I expect the usefulness of showing the full expression to be
smaller when the expression is large, because it could be
an intermediate in the expression which has the problem, and
you don't display those intermediates.

> So what is the equivalent non-macro code? Well the equivalent code
> to the DEFTEST form (i.e. the macro expansion) is not *that* much
> more complex--it just has to do the stuff I mentioned; binding the
> test name variable and registering the test function. But it's
> complex enough that I sure wouldn't want to have to type it over and
> over again each time I write a test:

Python's introspection approach works by looking for classes of a
given type (yes, classes, not instances), then looking for methods
in that class which have a given prefix.  These methods become the
test cases.  I imagine Lisp could work the same way, except that
because other solutions exist (like macros), there's a prefered
reason to choose another style.

The Python code is the same number of lines as your code, except
that it is more verbose.  It does include the ability for tests to have
a setup and teardown stage, which appears to be harder for your
code to handle.

> Note that it's the ability, at macro expansion time, to treat the code
> as data that allows me to generate test failure messages that contain
> the literal code of the test case *and* the value that it evaluated
> to. I could certainly write a HOF version of CHECK that accepts a list
> of test-case-functions:

> But since each test case would be an opaque function object by the
> time CHECK sees it, there'd be no good option for nice reporting from
> the test framework.

You are correct in that Python's way of handling the output doesn't
include the expression which failed.  Intead, it includes the location
(source + line number) in the stack trace and if that source is a file
which still exists it shows that line which failed.

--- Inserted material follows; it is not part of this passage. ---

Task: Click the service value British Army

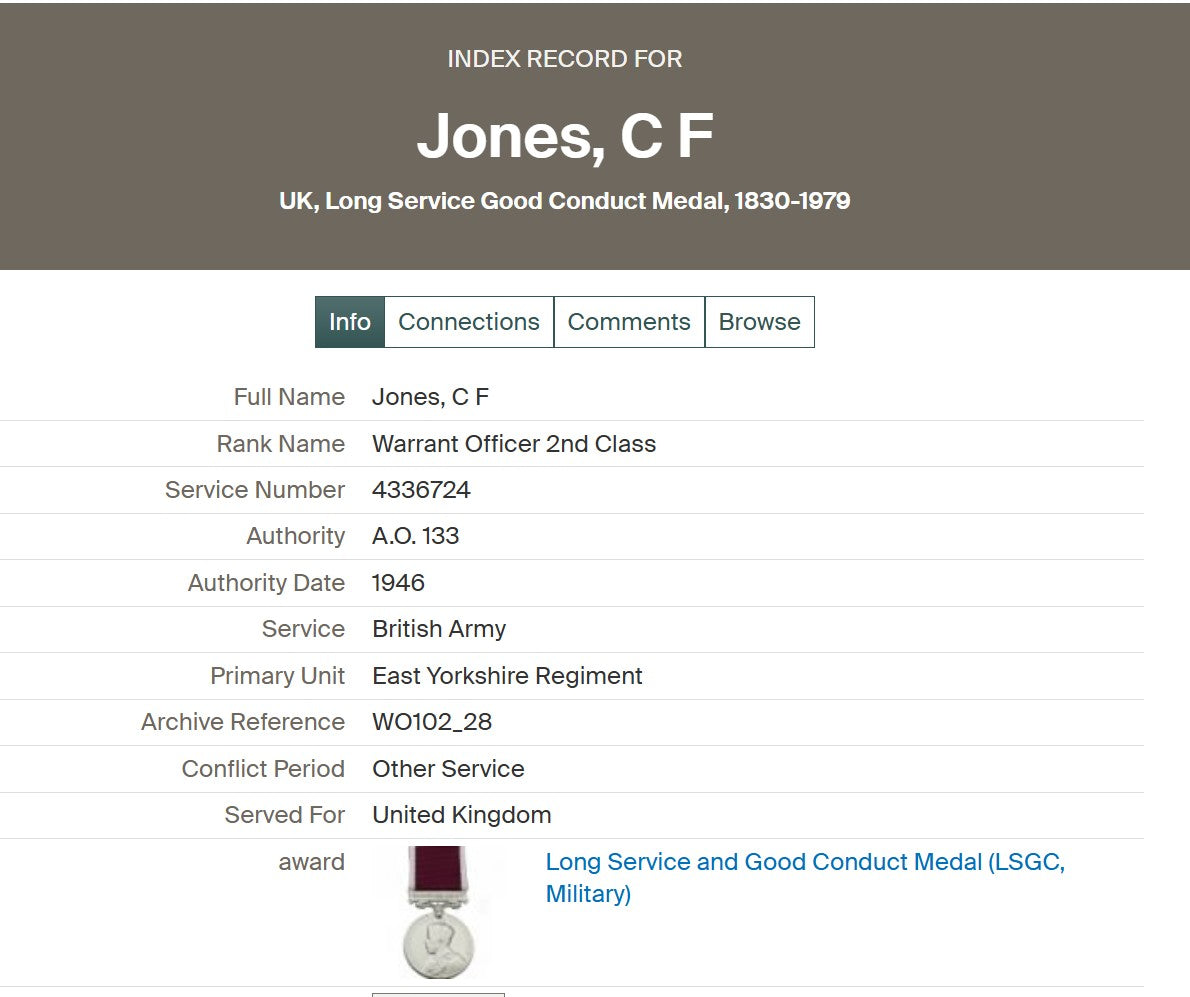Action: pos(439,629)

A solution which would get what you want without macros is
the addition of more parse tree information, like the start/end positions
of each expression.  In that way the function could look up the
stack, find the context from which it was called, then get the full
text of the call.  This gets at the code "from the other direction",
that is, from looking at the code after it was parsed rather than
before.

Or as I said, let the IDE help you find the error location and
full context.

> but for me, the test, no pun intended, is, is the thing I have to
> write to define a new test function much more complex than my original
> DEFTEST form?

I'll let you decide if Lisp's introspection abilities provide an alternate
non-macro way to handle building test cases which is just as short.

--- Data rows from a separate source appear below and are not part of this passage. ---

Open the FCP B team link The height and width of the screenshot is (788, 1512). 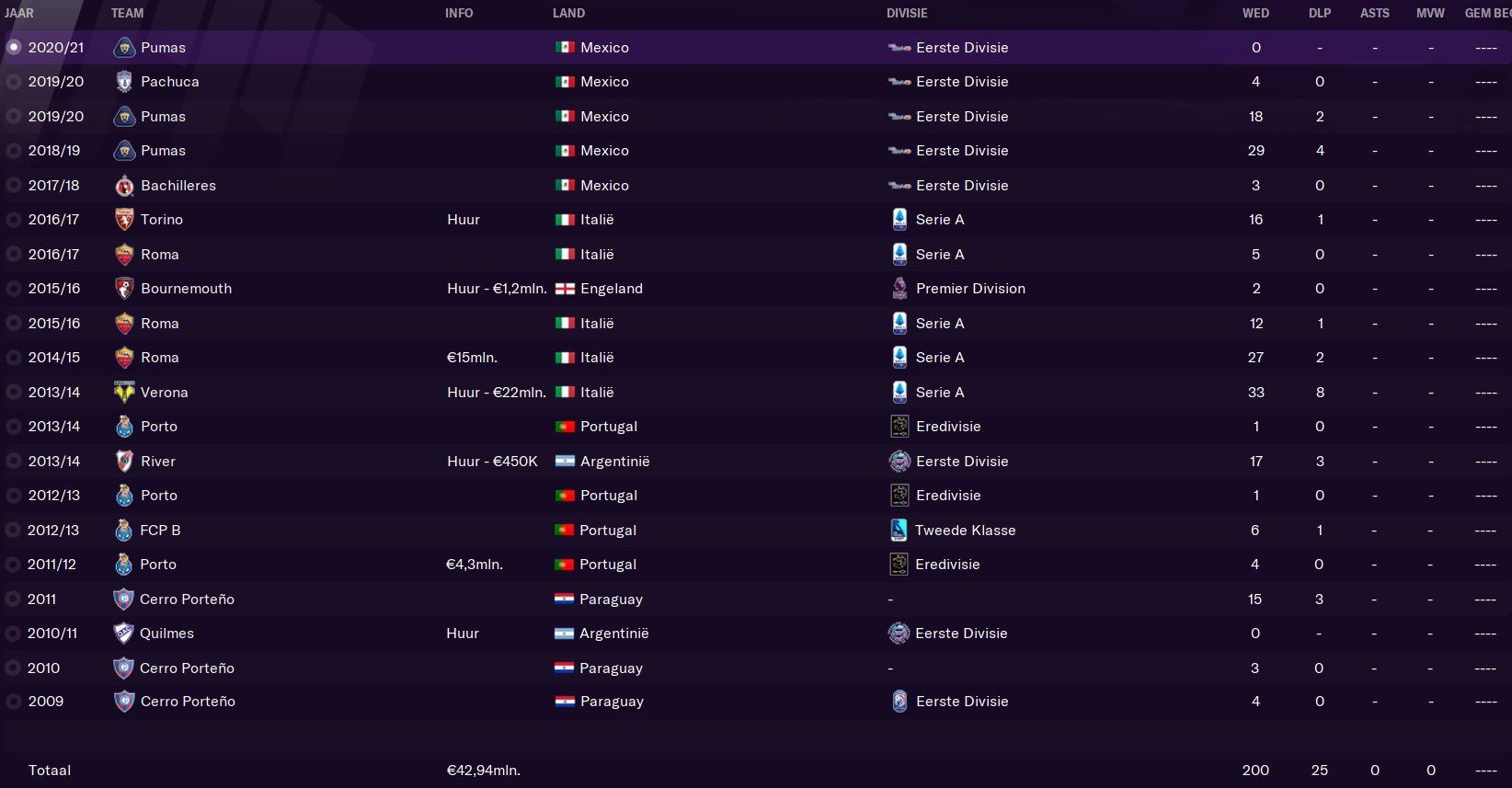pos(160,531)
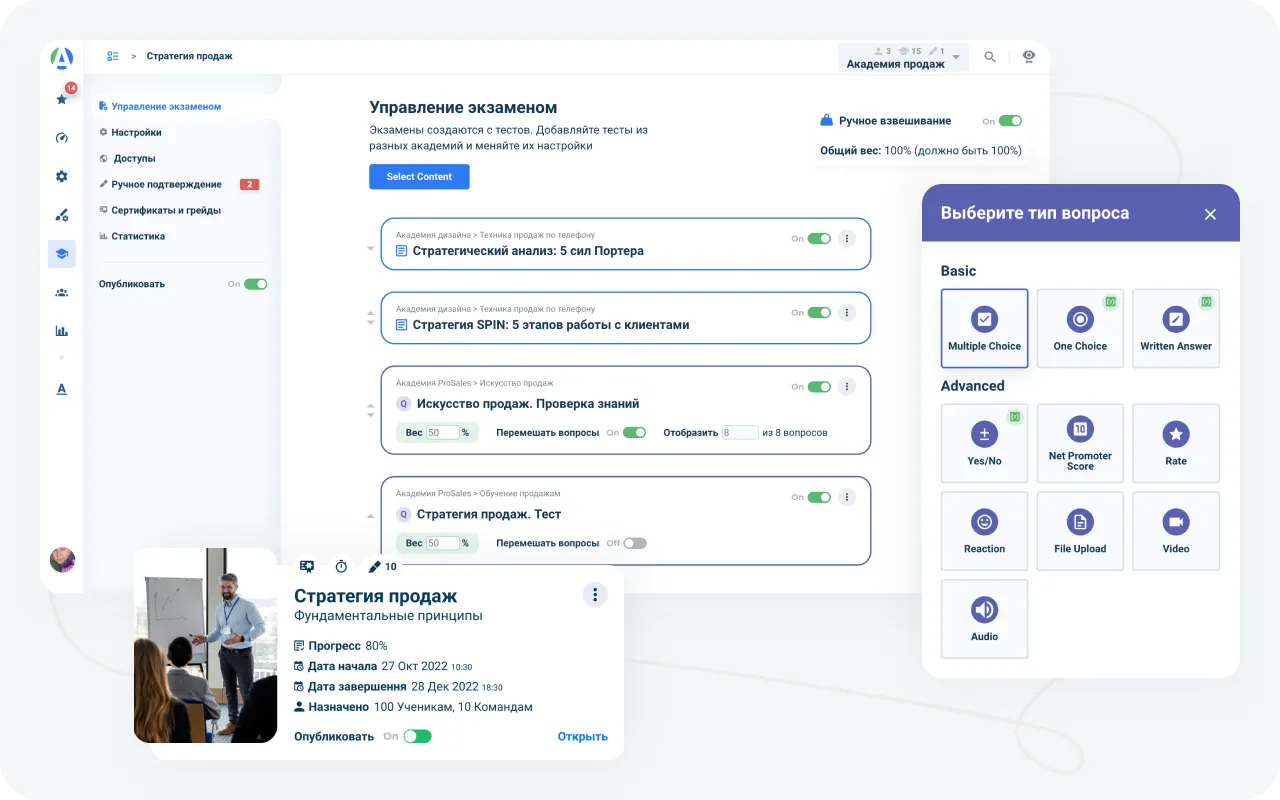Click the Открыть link on course card
Screen dimensions: 1280x800
582,737
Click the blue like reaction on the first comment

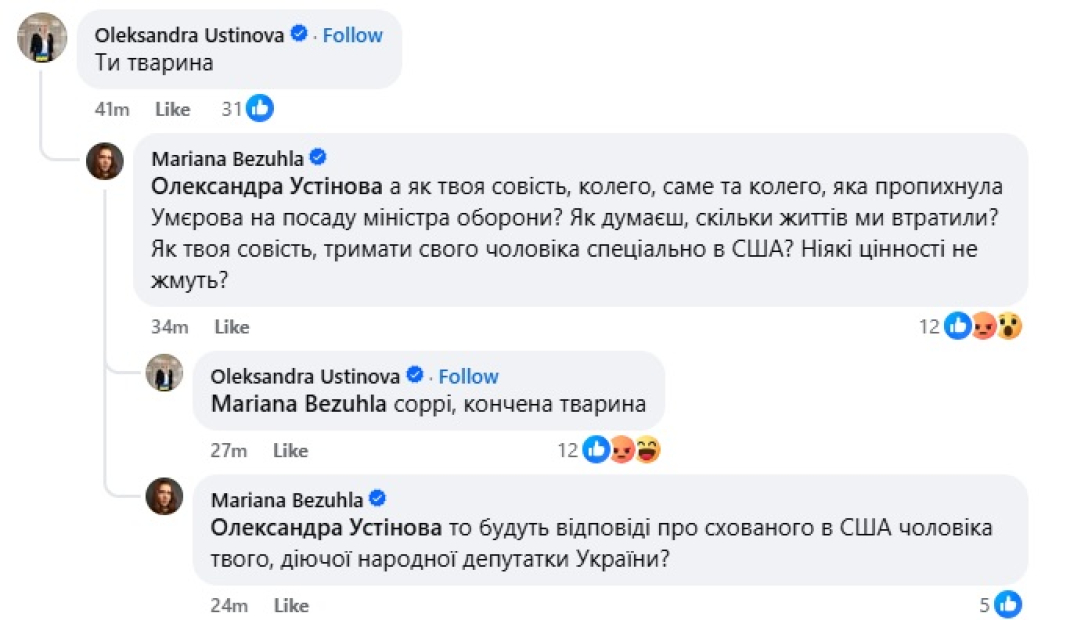[x=260, y=109]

Knowing roughly no Lisp and doing just pattern matching, here's
a related solution, which doesn't use classes.

(defun utest-foo ()
  (= (foo 1 2 3) 42)
  (= (foo 4 5 6) 99))

 ...
(run-unit-tests)

where run-unit-tests looks at all the defined symbols, finds
those which start with 'utest-', wraps the body of each one
inside a 'check' then runs the
    (eval-when (:compile-toplevel :load-toplevel :execute)
       ..
on the body.

If that works, it appears to make the unit test code slightly
easier because the 'check' macro is no longer needed in each
of the test cases; it's been moved to 'run-unit-tests' and can
therefore work as a standard function.